Blood in the mouth and a serious fall: Norway star experiences nightmare races

The start of the Biathlon World Cup in Östersund could hardly have been more bitter for Karoline Knotten. The 28-year-old actually did everything right and was on the verge of clinching the first individual podium of her career. But pretty much everything went wrong in the last few kilometers.

20 shots, 20 hits, still only ninth place and 2:36 minutes behind the victorious Dorothea Wierer: Although Karoline Knotten’s individual had all the ingredients for a successful race, the Norwegian missed the podium by a wide margin. As she later explained, there were several reasons for this.

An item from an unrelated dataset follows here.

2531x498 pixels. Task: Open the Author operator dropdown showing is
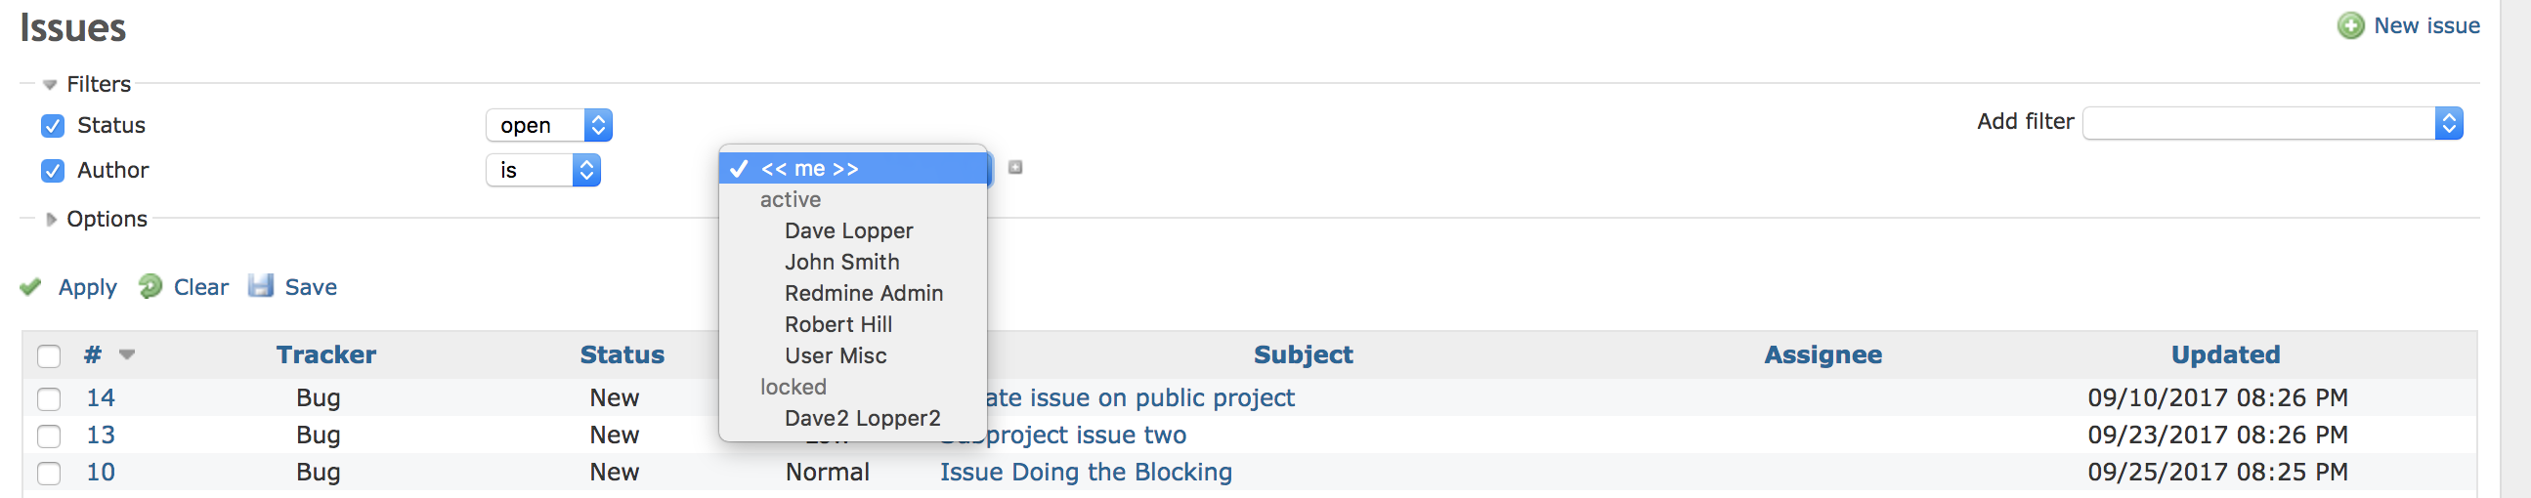(x=542, y=171)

The first nasty surprise overtook Knotten at the first shooting. There the Norwegian suddenly got a nosebleed. “It came out of nowhere,” she told the Swedish newspaper Expressen. “It’s a pretty gross feeling and taste,” said Knotten, who said she was trying to spit out the blood that was also pooling in her mouth.

She later added to the Norwegian TV channel “NRK”: “I have thin blood vessels in my nose [Nasenbluten] does not necessarily have to be related to the load. Sometimes I bleed when I’m tired, sometimes I bleed when I’m in top form.” The dry air could also have been the cause, the 28-year-old said.

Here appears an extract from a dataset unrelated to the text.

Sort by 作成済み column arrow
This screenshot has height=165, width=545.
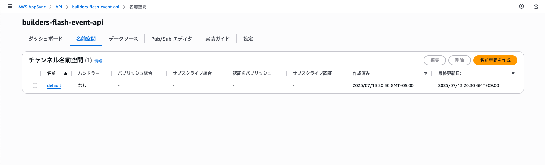pyautogui.click(x=425, y=73)
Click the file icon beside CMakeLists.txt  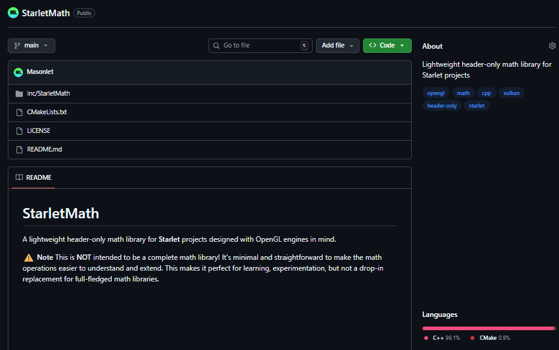(x=20, y=112)
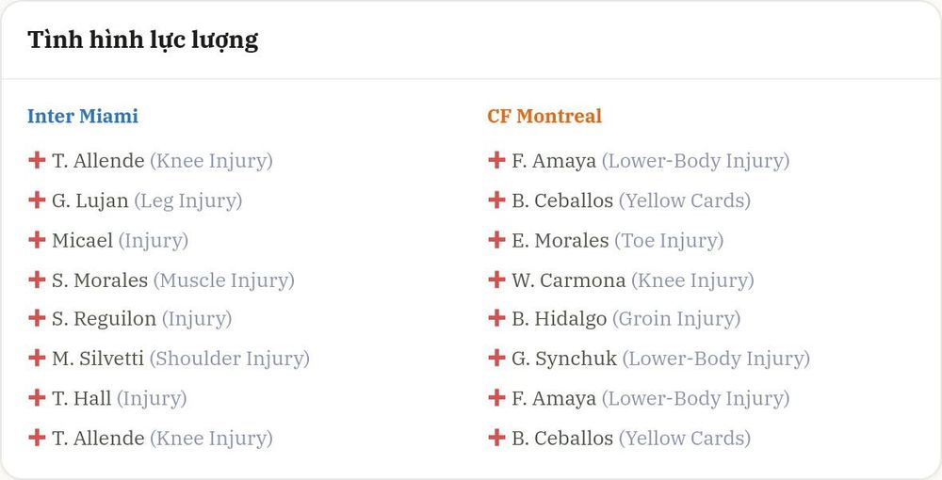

“It’s just disgusting and not a nice feeling. And then you see that the people around you are looking at you a little more closely,” said Knotten about the bitter moments, which were not primarily responsible for their disappointing placement in the end. Rather, it was a late-race crash that cost her the podium.

“I think I was just tired. Suddenly I was lying on the mountain. I was tired and my legs couldn’t carry me anymore,” she said of the serious fall that took her well over a minute in total and at the end too the first individual World Cup podium of her career.